Monday, March 28, 2016

LLARETA, AZORELLA COMPACTA, CANOPY, DENSE CANOPY, CATHY KLEIER, HIGH ELEVATION, CHRISTIAN, CREATION, YARETA




THE DENSEST CANOPY IN THE WORLD

Good day everyone! How is everything where you reside? Here in North America spring is making an impact in the cold winter days. Tulips, irises, and leaves on the trees are all peeking out. I am looking forward to hiking in the woods when once again I can walk under majestic trees who’s canopy is solid from tree to tree giving me exquisite thick
shade. But even the tropical rainforest who are known for their thick canopy can be penetrated from above. Every so often you hear of a plane that has crashed in these jungles. Often it is difficult if not impossible to find the airplane (at least right away) due to the canopy cover. However, when the crash site is finally located, the plane—or parts of it—have  usually made it all the way to
the ground. 

There is one forest, however, that is so thick that nothing can crash through it. But you won’t find any downed airplanes nestled in the canopy. This jungle may be very dense, but it grows only a few inches in height making a covering over rocks. This “flora is a type of cushion plant known as Azorella compacta, also called “llareta” in Spanish. ‘The compacta is really key,’ says Cathy Kleier, an associate professor of biology at Regis University who’s done three studies on the species in Chile’s Lauca National Park. ‘[It] really describes the plant—compact. The plant’s canopy
is made up of thousands of really small, little rosettes [leaves] that are at the end of the stem, and they are compacted
together so tightly that you could sit on this plant and not fall through the canopy.’
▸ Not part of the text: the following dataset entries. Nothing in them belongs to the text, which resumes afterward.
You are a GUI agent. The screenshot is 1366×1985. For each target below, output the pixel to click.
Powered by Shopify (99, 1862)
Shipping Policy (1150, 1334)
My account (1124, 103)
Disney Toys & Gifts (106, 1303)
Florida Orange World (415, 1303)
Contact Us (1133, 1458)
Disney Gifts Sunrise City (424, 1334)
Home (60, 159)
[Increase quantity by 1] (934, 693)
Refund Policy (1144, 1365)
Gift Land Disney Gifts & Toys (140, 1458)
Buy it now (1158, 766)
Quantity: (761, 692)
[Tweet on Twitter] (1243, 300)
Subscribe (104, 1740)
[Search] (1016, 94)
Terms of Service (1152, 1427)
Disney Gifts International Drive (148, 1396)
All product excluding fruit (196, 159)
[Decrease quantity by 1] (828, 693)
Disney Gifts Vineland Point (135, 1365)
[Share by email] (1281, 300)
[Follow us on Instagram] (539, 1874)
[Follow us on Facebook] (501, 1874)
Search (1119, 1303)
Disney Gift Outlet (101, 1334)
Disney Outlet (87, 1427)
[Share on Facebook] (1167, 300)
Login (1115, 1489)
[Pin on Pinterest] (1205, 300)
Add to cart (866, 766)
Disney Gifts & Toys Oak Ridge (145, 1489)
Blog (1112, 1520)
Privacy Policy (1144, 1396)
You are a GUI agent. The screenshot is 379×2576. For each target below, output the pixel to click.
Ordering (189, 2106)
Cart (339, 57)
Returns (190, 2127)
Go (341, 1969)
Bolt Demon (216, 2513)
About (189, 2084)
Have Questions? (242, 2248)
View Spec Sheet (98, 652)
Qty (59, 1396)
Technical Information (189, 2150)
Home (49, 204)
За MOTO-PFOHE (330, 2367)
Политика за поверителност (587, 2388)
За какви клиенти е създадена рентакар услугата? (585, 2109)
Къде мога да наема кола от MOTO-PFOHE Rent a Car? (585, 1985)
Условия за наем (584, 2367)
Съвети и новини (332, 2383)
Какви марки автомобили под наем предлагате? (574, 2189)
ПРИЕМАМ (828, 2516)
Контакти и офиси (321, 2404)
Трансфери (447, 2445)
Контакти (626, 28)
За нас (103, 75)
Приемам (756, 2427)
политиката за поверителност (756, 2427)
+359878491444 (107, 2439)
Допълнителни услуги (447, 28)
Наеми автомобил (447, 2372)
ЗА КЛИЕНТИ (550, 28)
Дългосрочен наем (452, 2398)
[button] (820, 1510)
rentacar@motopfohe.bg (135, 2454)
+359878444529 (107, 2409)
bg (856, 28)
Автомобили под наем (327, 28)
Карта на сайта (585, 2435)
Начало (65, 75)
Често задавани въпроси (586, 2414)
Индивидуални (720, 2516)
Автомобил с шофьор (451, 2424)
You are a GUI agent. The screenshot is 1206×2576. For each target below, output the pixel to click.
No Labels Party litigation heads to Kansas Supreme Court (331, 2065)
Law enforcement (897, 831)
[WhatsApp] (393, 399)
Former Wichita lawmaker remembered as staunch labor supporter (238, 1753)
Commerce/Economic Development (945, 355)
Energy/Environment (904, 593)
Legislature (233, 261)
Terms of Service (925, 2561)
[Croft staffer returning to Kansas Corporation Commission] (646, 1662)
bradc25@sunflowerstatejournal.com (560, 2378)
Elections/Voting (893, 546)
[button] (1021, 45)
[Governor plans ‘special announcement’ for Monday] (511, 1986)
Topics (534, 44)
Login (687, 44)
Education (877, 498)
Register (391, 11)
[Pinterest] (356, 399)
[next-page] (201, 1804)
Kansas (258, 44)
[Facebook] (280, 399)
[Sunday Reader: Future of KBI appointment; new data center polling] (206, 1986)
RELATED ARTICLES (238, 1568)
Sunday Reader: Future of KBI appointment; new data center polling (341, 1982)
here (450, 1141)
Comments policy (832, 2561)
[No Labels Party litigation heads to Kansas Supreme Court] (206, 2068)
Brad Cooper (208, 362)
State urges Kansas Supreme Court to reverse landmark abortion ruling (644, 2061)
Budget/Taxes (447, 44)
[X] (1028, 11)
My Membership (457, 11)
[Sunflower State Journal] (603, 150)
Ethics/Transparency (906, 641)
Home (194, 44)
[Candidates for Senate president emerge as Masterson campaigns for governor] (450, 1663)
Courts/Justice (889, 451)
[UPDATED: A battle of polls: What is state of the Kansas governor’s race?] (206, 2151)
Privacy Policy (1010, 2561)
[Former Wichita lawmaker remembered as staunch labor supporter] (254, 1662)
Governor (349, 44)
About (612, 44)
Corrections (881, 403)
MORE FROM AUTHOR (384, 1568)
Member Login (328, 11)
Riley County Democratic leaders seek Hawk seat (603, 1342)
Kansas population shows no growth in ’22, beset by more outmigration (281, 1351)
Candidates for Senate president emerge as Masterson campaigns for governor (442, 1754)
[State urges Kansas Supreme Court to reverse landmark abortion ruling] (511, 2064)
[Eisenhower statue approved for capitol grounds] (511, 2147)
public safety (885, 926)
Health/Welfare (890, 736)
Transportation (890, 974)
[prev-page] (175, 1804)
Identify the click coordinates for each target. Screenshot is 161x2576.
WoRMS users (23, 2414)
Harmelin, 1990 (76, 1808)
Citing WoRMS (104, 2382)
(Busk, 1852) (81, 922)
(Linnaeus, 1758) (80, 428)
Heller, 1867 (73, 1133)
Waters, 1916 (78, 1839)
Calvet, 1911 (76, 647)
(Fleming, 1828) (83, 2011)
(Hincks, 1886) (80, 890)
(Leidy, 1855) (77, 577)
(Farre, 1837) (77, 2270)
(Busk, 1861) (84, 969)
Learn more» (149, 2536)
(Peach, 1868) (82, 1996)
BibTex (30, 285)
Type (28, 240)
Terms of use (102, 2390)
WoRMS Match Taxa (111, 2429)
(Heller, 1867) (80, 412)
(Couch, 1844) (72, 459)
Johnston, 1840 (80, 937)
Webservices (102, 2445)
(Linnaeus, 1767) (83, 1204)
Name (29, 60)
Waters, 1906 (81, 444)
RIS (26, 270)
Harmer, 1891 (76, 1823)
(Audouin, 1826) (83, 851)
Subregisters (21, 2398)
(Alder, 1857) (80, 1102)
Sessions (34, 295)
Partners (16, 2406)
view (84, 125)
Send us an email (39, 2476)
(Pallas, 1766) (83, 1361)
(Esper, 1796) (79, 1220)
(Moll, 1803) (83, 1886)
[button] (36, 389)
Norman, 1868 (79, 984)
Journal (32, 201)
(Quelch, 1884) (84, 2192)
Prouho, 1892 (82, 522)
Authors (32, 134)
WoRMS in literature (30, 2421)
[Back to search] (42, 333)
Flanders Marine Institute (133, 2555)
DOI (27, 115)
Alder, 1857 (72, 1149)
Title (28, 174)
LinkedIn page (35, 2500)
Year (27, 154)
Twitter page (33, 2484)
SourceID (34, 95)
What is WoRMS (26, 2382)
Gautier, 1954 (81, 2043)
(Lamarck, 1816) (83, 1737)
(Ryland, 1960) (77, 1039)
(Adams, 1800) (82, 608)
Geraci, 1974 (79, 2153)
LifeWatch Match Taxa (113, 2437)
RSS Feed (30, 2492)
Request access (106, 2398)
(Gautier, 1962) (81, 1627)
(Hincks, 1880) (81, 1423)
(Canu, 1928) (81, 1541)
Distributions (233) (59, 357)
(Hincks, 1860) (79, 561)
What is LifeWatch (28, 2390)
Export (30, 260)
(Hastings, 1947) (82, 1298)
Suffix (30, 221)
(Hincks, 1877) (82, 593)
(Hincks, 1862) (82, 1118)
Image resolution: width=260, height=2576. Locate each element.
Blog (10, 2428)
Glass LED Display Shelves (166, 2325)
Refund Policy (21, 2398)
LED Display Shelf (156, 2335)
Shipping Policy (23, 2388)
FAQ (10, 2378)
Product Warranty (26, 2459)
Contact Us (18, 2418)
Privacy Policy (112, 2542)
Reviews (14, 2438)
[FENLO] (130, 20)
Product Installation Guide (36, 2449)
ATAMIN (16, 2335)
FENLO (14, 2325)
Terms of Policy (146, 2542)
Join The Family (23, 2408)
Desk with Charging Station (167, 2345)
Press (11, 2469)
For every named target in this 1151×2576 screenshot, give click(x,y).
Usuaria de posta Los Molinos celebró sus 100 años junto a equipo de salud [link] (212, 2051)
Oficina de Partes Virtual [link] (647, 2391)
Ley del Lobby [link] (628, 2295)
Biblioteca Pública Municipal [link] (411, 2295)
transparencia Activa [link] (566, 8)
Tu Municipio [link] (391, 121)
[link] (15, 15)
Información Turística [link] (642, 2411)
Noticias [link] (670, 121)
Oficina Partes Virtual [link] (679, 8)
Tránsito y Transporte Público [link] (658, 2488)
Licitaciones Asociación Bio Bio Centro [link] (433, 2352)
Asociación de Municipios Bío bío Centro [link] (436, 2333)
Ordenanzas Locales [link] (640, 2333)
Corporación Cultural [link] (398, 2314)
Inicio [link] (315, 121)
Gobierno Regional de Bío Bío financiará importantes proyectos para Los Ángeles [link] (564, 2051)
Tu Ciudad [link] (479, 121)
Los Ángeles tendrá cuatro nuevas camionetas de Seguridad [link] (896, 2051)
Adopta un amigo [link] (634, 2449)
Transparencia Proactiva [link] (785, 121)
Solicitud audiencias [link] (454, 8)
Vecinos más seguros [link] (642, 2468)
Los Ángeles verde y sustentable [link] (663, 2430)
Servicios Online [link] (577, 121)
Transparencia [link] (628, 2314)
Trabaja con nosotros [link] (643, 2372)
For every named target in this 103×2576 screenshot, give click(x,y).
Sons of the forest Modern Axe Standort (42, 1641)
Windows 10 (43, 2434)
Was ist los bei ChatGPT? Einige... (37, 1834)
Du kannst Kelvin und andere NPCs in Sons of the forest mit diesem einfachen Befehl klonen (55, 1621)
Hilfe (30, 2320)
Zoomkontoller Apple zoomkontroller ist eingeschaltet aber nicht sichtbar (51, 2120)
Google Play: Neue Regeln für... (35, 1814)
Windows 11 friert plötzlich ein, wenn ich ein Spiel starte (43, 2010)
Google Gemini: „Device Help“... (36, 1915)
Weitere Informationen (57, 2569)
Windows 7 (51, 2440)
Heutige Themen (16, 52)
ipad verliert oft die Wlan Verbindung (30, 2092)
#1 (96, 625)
‘You can jump up and down on it; nothing happens,’ adds Philip Rundel, a distinguished professor of biology at UCLA. ‘It grows and branches and ramifies and makes this really dense surface.”1

If you think “cauliflower” this gives you a pretty good idea what the plant is like. Llareta grows in extremely high elevations; 10,000 to 17,000 feet. At those altitudes, freezing cold is a common factor. “One reason it survives so well is its extraordinary dense growth. Llareta’s surface is so crowded with tiny leaves, and its stems are so densely packed, that a person can stand on a plant without breaking it. That density holds in the heat during
subzero nights.”2 

“Llaretas tend to grow low to the ground, near and over rocks. They’re attracted to the heat that the rocks absorb during the day and retain through nighttime, says Kleier…One of the highest growing plant species in the world, the llareta generally takes root in the tropical alpine areas of Chile, Bolivia, and Peru at elevations of 14,000 to upwards of 17,000 feet, where there’s a lot of direct sunlight and solar radiation during the day, but near freezing temperatures at night, says Kleier. She found one living above 17,200 feet, ‘but I suspect that they are higher than that,’ she says. Llaretas could also be among the oldest living plants in the world. While scientists haven’t carbon-dated them yet, one 1978 study estimated the age of a sample of plants at 850 years to 3,000 for bigger ones.”3

What an amazing plant! Once again God’s fingerprint (and His creativeness) shines brightly. Evolutionists would like to take claim of this one, but unless the DNA was programed from the beginning to allow this plant to diversify and survive in such an extreme climate, it couldn’t have had the genetic information for survival of the fittest (remember mutations, with one exception, are always detrimental to the organism in which the mutation has taken place. It is a loss or rearrangement of DNA [see prior blog on mutations]). Who would have thought to have such bright and beautifully colored vegetation at such high elevations? God did that’s who!

Until next week, take care and God bless. 
Willow Dressel



















References:

2Answers Magazine, Vol. 11 No. 2 April-June 2016, Answers in Genesis, p 27.